= Incidents in the Rue Laugier =

1995 novel by Anita Brookner

First edition (UK)

Incidents in the Rue Laugier is a novel by Anita Brookner, published in 1995 by Jonathan Cape in the UK and by Random House in the USA. In 1996 Penguin Books brought out the paperback edition.

==Plot==
A few words left on the page of a mother's notebook, found by her daughter after her death, leads the daughter to try and reconstruct the circumstances of how her parents met and their early married life.
The mother was Dijon-born Maud Gonthier, daughter of a French civil servant who had died early. Maud's mother Nadine had dedicated her life to giving her daughter a proper upbringing on a small income, their annual holiday being a month spent at her affluent aunt Germaine's country house, La Gaillarderie. There she meets Edward Harrison, and his university friend David Tyler, son of the owner of an advertising agency.

Edward had just come down from Cambridge University with vague plans to travel abroad. He had first gone to Paris, staying at a flat in the Rue Laugier belonging to friends of Tyler's, then afterwards joined Tyler at La Gaillarderie. Tyler is a skilful womaniser who enthrals the repressed and inexperienced Maud and soon seduces her. Afterwards they leave for the flat in the Rue Laugier, accompanied by Edward, who realises that Tyler will shortly abandon Maud. This happens when Tyler leaves abruptly to join another house party just as Maud discovers she is pregnant.

Edward feels responsible for looking after Maud and proposes to her, then returns to England to complete arrangements. Earlier he had inherited a specialist bookshop in London and engaged Tom Cook to help him run it. Now he searches for a suitable flat. In Dijon, meanwhile, Maud miscarries and wishes to break her engagement, but her mother refuses to support her. From Nadine's viewpoint, only by marriage can Maud's reputation be saved.
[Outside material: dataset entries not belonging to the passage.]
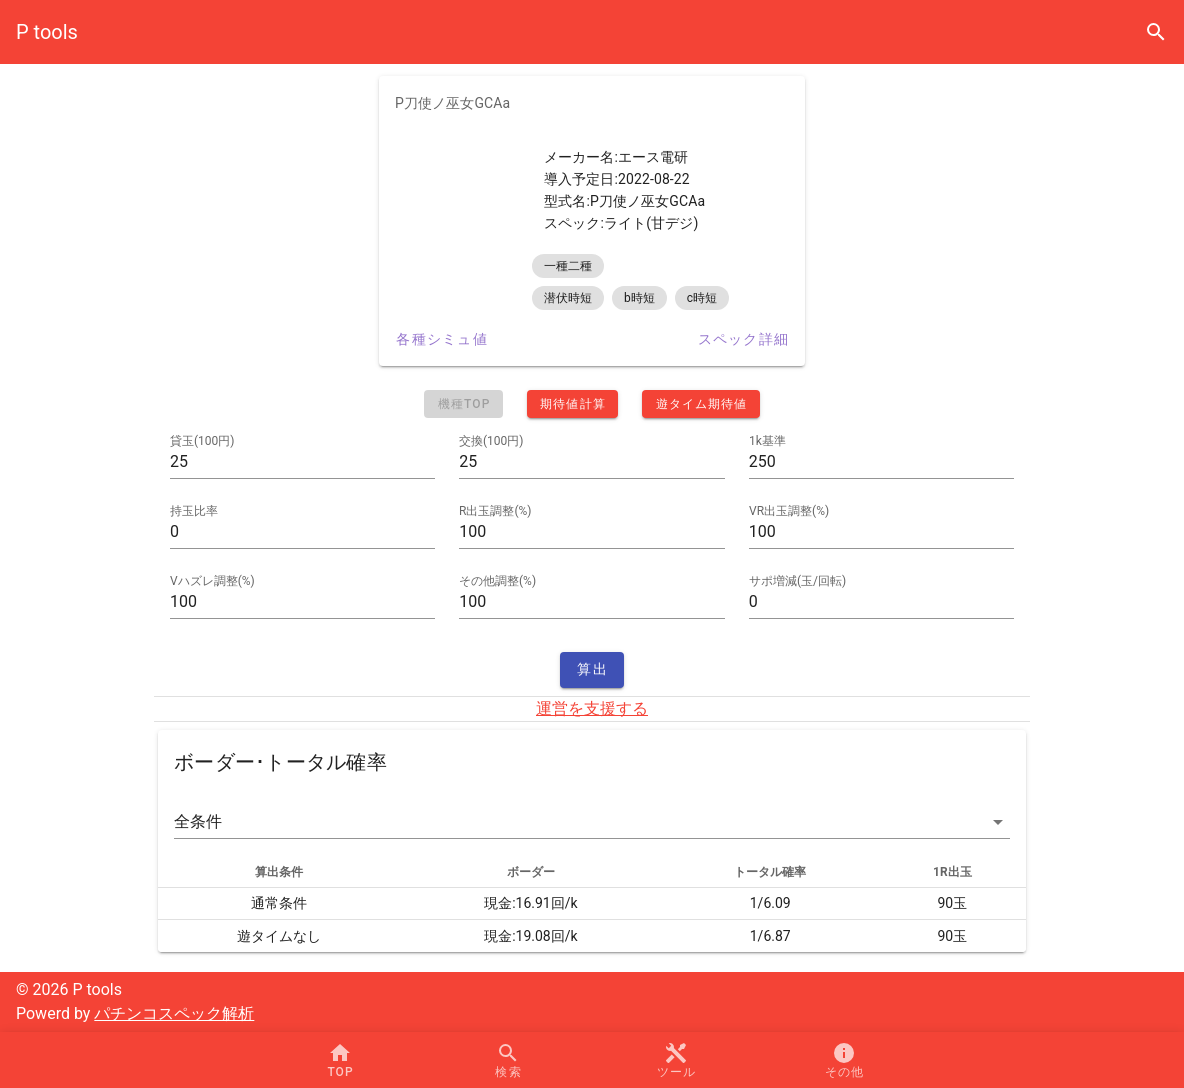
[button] (592, 822)
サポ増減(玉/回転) (797, 581)
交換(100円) (491, 441)
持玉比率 (194, 511)
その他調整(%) (497, 581)
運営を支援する (592, 708)
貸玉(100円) (202, 441)
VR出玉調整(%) (789, 511)
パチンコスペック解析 (174, 1013)
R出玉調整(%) (495, 511)
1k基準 (767, 441)
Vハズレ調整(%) (212, 581)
Once Maud and Edward marry, their relations are more like a partnership. Maud feels no passionate bond such as she experienced with Tyler but is grateful to Edward and prepared to play the part of a dutiful wife. Edward's physical relationship is passionate but he becomes increasingly frustrated that he cannot break through Maud's inherited reticence and channels his main energies into making a success of his business. Visiting La Gaillarderie on her own a few years later, Maud again meets Tyler and resists the temptation to resume their affair, realising that the past cannot be recaptured in that way.

Following several more early miscarriages, Maud's daughter Mary Françoise ('Maffy') is born and Maud's physical and mental state goes into a decline for some years. Edward is delighted to be a father but is disappointed when Maffy seems to have inherited her mother's reticent nature and cannot return his affection as demonstratively as he would wish. With Maffy approaching adulthood, Edward conceals the symptoms of a brain tumour and suddenly dies, followed by Maud's slower decline.
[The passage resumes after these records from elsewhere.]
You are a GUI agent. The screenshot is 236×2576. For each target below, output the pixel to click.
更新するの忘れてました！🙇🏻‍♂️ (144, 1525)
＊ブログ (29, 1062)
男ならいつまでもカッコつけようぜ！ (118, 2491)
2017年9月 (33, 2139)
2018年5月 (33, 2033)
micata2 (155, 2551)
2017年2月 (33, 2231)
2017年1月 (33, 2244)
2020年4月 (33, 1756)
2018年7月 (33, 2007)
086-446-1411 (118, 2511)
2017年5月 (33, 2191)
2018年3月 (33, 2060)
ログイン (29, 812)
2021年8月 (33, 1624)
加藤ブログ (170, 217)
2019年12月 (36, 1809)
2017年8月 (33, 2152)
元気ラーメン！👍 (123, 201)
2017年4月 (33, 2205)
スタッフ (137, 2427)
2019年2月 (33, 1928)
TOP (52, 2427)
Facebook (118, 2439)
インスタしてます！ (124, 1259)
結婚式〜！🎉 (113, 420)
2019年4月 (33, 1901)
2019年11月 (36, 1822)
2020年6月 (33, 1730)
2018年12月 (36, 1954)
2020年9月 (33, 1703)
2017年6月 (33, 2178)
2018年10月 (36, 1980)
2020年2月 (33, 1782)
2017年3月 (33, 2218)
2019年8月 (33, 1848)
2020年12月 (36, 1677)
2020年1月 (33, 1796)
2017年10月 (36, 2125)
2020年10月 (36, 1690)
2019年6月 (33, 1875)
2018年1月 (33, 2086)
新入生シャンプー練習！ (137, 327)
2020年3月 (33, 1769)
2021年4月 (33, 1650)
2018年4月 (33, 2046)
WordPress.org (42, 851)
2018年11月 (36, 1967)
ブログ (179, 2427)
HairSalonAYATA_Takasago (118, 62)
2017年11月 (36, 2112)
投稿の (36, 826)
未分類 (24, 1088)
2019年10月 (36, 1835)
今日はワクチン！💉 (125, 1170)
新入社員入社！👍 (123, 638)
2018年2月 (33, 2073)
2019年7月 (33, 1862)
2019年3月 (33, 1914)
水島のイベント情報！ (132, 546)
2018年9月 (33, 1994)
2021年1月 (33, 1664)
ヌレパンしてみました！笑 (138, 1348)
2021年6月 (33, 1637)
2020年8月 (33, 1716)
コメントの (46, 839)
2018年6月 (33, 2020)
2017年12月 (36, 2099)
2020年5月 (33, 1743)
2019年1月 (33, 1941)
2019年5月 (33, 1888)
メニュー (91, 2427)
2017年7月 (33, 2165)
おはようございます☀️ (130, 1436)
The reconstruction of their life, reliant on the handful of names jotted on only one page of the inherited notebook, makes of Maffy "an unreliable narrator", as she admits. Now she prepares to sell the bookshop and join Nadine in Dijon before, perhaps, making the independent future for herself which her parents had been denied by circumstances.

==Reception==
According to Cheryl Alexander Malcolm, "Without exception, Brookner's novels chronicle their protagonists' realisation that life is not what they expected it to be, and, in her later novels particularly, how they maintain their dignity in spite of their disappointments." There are two such women in Incidents in the Rue Laugier, Brookner's fifteenth novel: Nadine Gonthier, the early-widowed mother of Maud, and her equally reticent daughter Maud. Because in this case their story is a narrative contained within a narrative, however, "a construction of reality based more on imagination than fact", its truth to life is left uncertain.

Preoccupied with loneliness and missed opportunities, in common with much of Brookner's fiction, the novel was greeted on its appearance as "one of her better efforts", but there were also dissenting voices. Fellow-novelist Hilary Mantel's review for The New York Times only found the first two thirds of it really effective, while Brian Fallon, writing in The Irish Times, concurred with other critics of Brookner's novels in finding "the dramatis personae vapid and uninteresting".